Mills responded on X by accusing Mace of engaging in political theater and ignoring due process, while pointing to her own ongoing ethics inquiries. The back-and-forth illustrates how personal and partisan grievances can complicate what proponents describe as a broader reform effort.
The recent resignations of Swalwell and Gonzales were not the product of the Ethics Committee alone. Instead, a bipartisan pair, Rep. Anna Paulina Luna of Florida and Rep. Teresa Leger Fernandez of New Mexico, built a coalition threatening expulsion that made staying in office untenable. Swalwell faced accusations from five women, including claims of rape. Gonzales admitted to an affair with a staff member in violation of House rules; that staffer later died by suicide. The cases have drawn unusual agreement across ideological lines. Rep. Alexandria Ocasio-Cortez called the resignations a turning point but insisted more work remains, specifically naming Mills as a priority. Rep. Lauren Boebert has called for stripping both men of their federal pensions.

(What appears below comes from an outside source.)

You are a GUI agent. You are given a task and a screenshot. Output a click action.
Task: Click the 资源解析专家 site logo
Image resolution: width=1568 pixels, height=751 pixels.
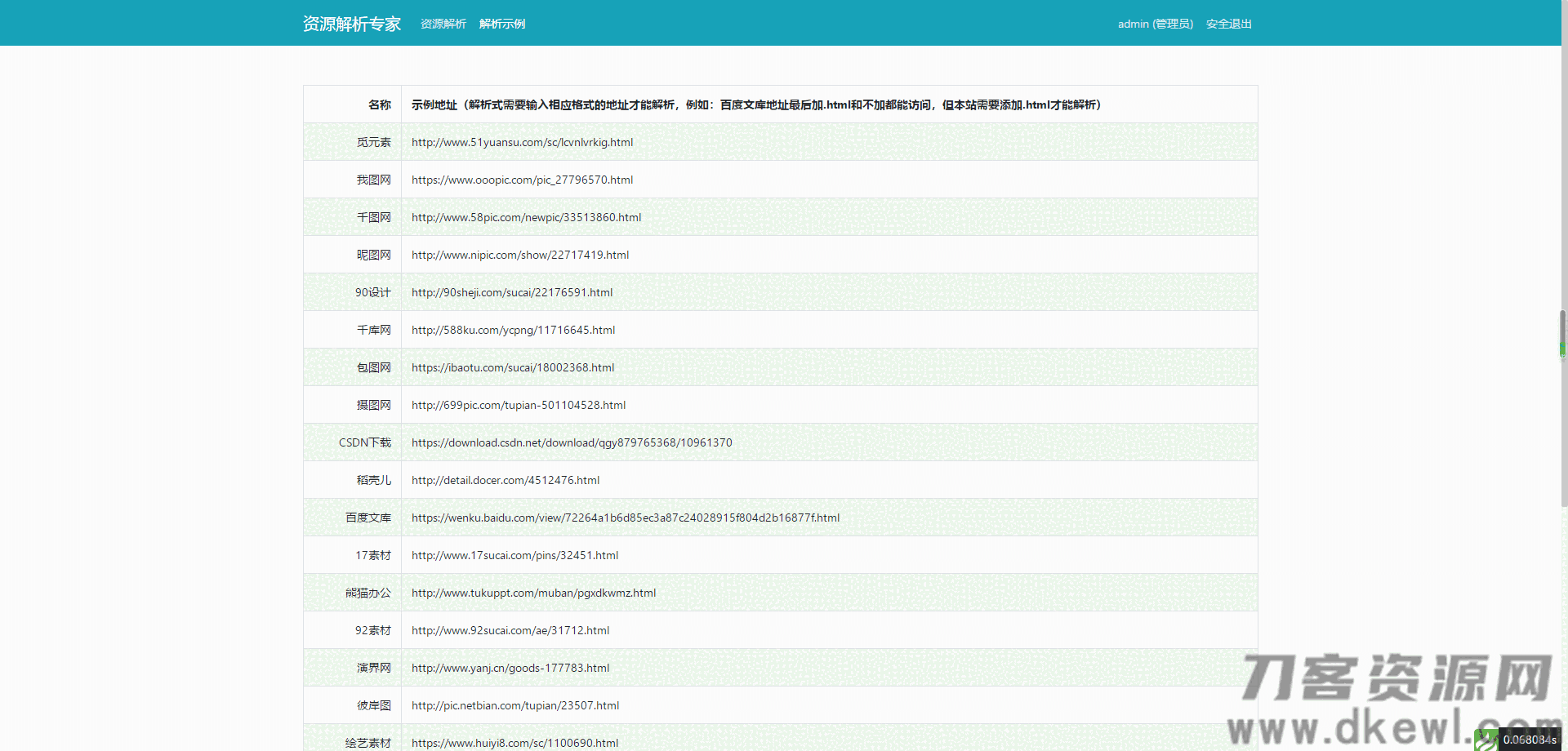tap(351, 24)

These developments expose long-standing weaknesses in how Congress regulates itself. The Ethics Committee, created in 1967, has a track record of slow-moving investigations that often conclude after the subject has resigned or after public attention has faded. Findings frequently remain private. Leadership in both parties has shown limited appetite for acting decisively until external pressure, often from younger or more confrontational members, forces the issue.

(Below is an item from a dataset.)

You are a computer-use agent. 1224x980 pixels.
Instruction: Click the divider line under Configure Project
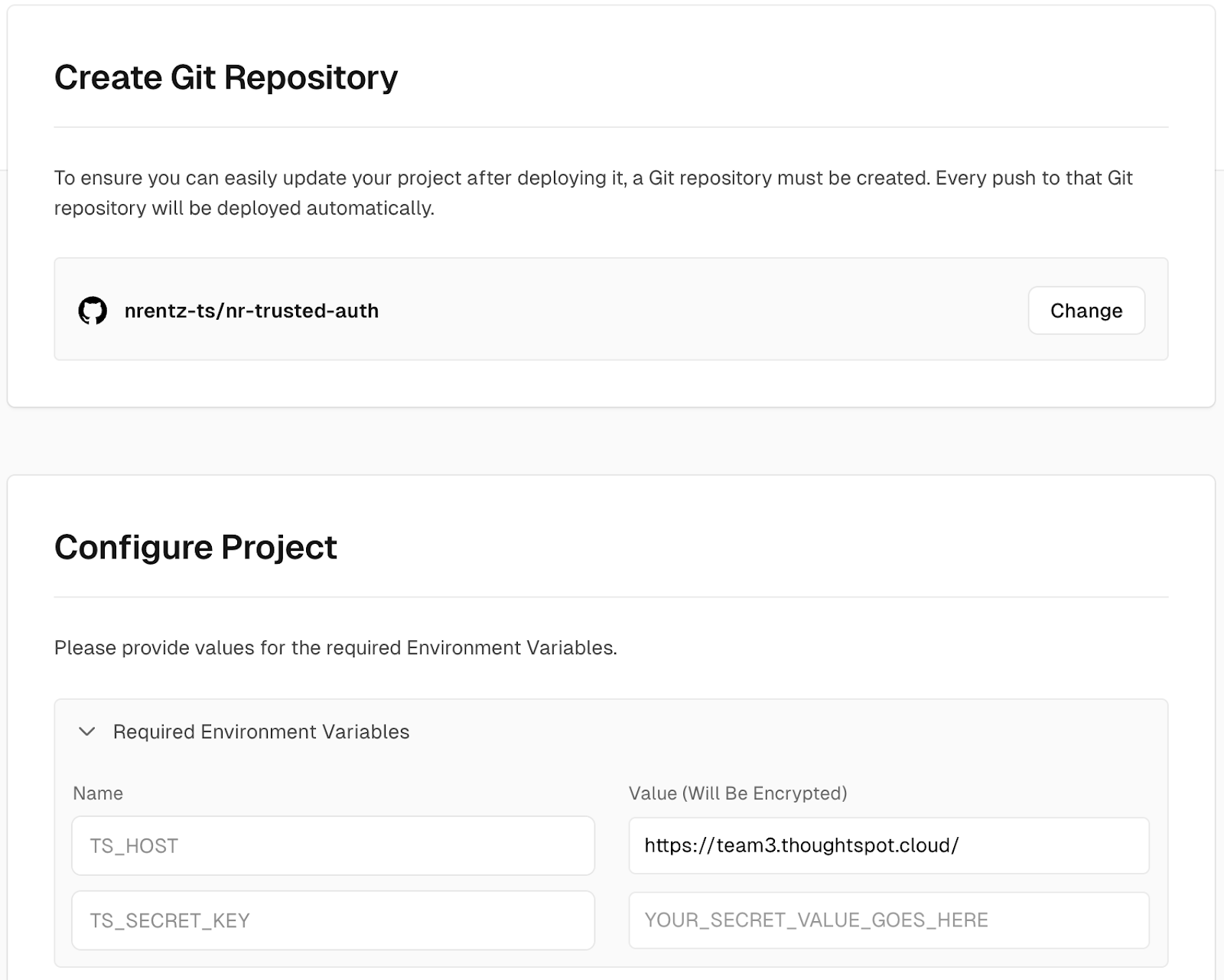coord(610,597)

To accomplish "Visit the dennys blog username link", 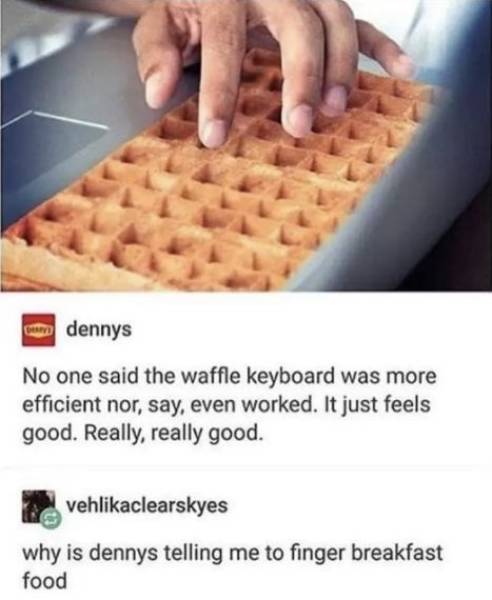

The push for accountability has taken extreme rhetorical turns. Rep. Clay Fuller, a Georgia Republican who assumed a seat previously held by Marjorie Taylor Greene, told a conservative podcast that lawmakers who commit rape while in positions of public trust should face the death penalty. He framed the proposal as targeted legislation for those who betray public confidence, though such language risks turning a serious conversation about institutional integrity into partisan spectacle.

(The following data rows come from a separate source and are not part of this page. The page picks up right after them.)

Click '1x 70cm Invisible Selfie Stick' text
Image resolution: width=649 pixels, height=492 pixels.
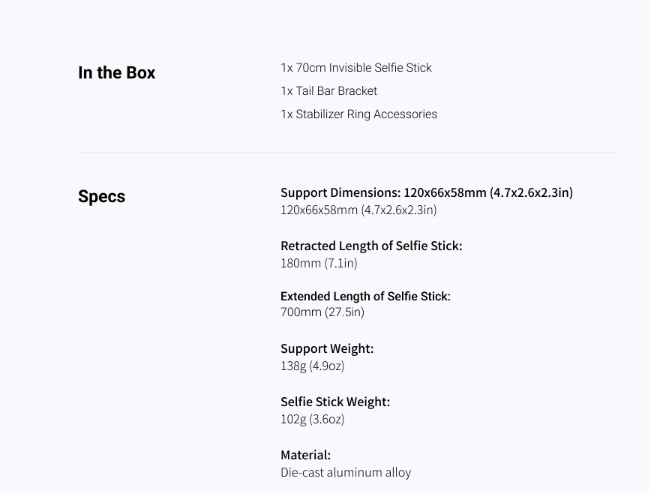click(x=356, y=68)
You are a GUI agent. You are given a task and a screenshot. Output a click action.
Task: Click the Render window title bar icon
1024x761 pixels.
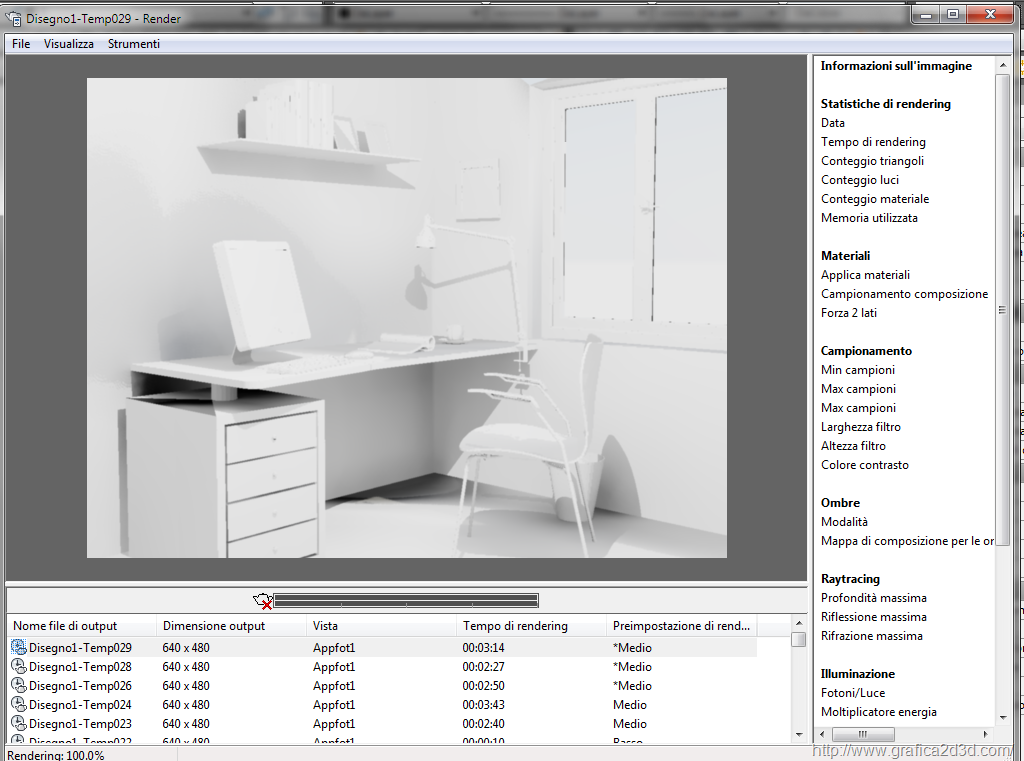[15, 18]
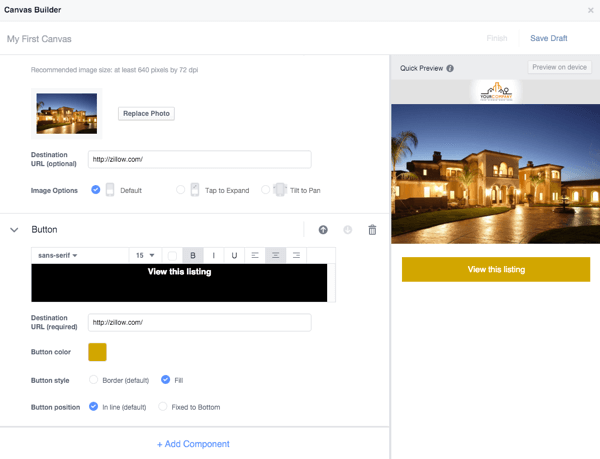Click the Add Component link
This screenshot has width=600, height=459.
pos(193,444)
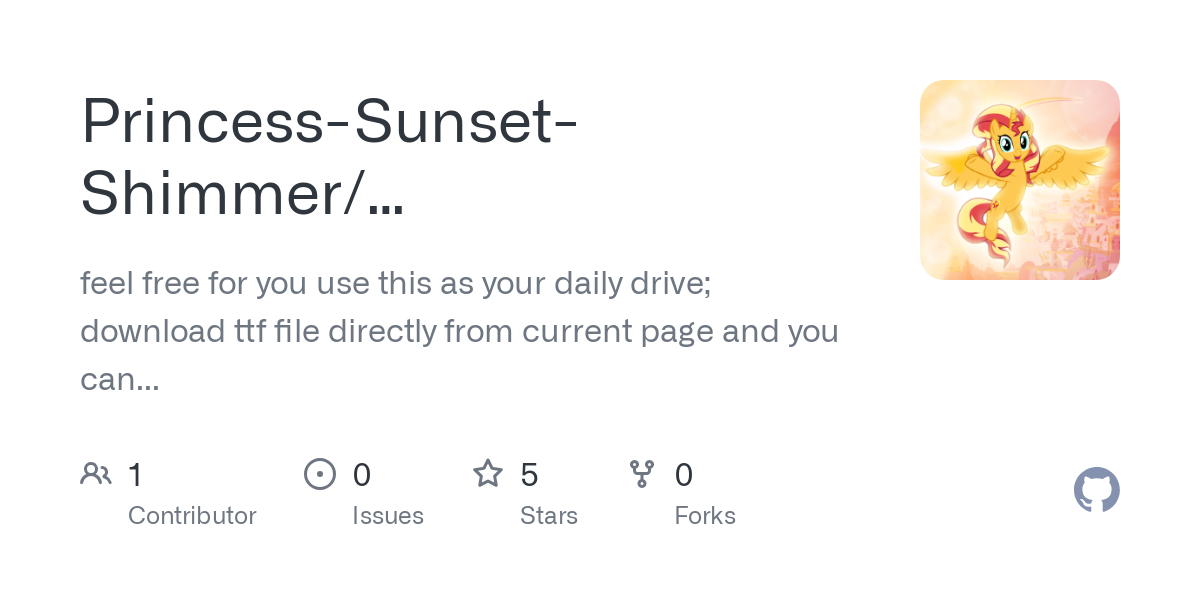Open the 'Stars' label
1200x600 pixels.
tap(549, 516)
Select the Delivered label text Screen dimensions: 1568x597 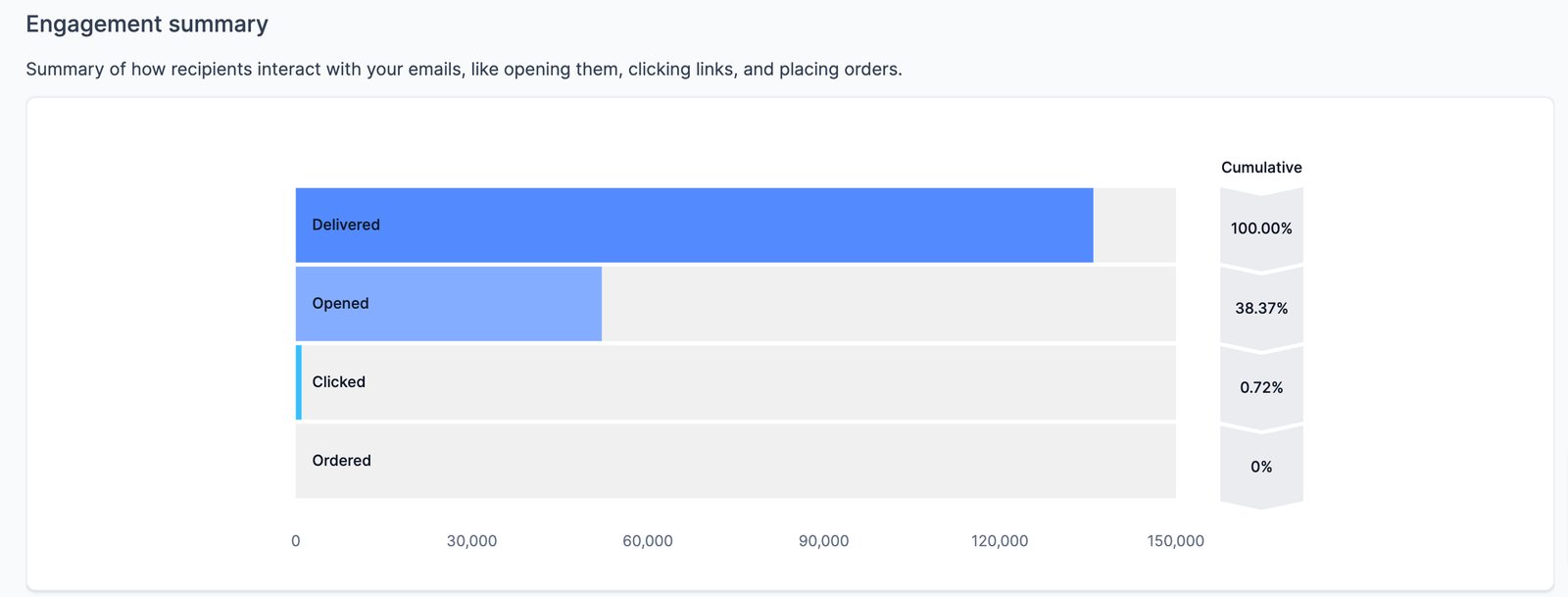click(346, 224)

Yet the underlying pattern is difficult to dismiss. Allegations of financial self-dealing, sexual misconduct, and abuse of power have surfaced across party lines. Democrats appear ready to abandon Cherfilus-McCormick in significant numbers. Republicans face their own internal divisions over Mills. The involvement of figures as disparate as Ocasio-Cortez and Boebert suggests that public tolerance for congressional misbehavior may have reached a limit that transcends typical polarization.
Still, the focus on individual punishment risks obscuring deeper structural problems. The House has never developed reliable, independent mechanisms for investigating and sanctioning its members that both sides trust. Ethics processes remain vulnerable to partisan capture or mutual protection arrangements. When the system only produces consequences after sustained external pressure and media attention, it reinforces public cynicism about whether anyone inside the institution is truly committed to self-governance.
The coming days will test whether the current momentum produces lasting change or simply another cycle of selective outrage. Tuesday's Ethics Committee hearing on Cherfilus-McCormick, the pending vote on Mace's expulsion resolution, and the broader conversation about what constitutes accountability will determine if Congress can demonstrate it retains the capacity to police itself. History suggests skepticism is warranted, but the unusual cross-aisle alliances forming around these cases offer a narrow opening for reform that extends beyond any single lawmaker.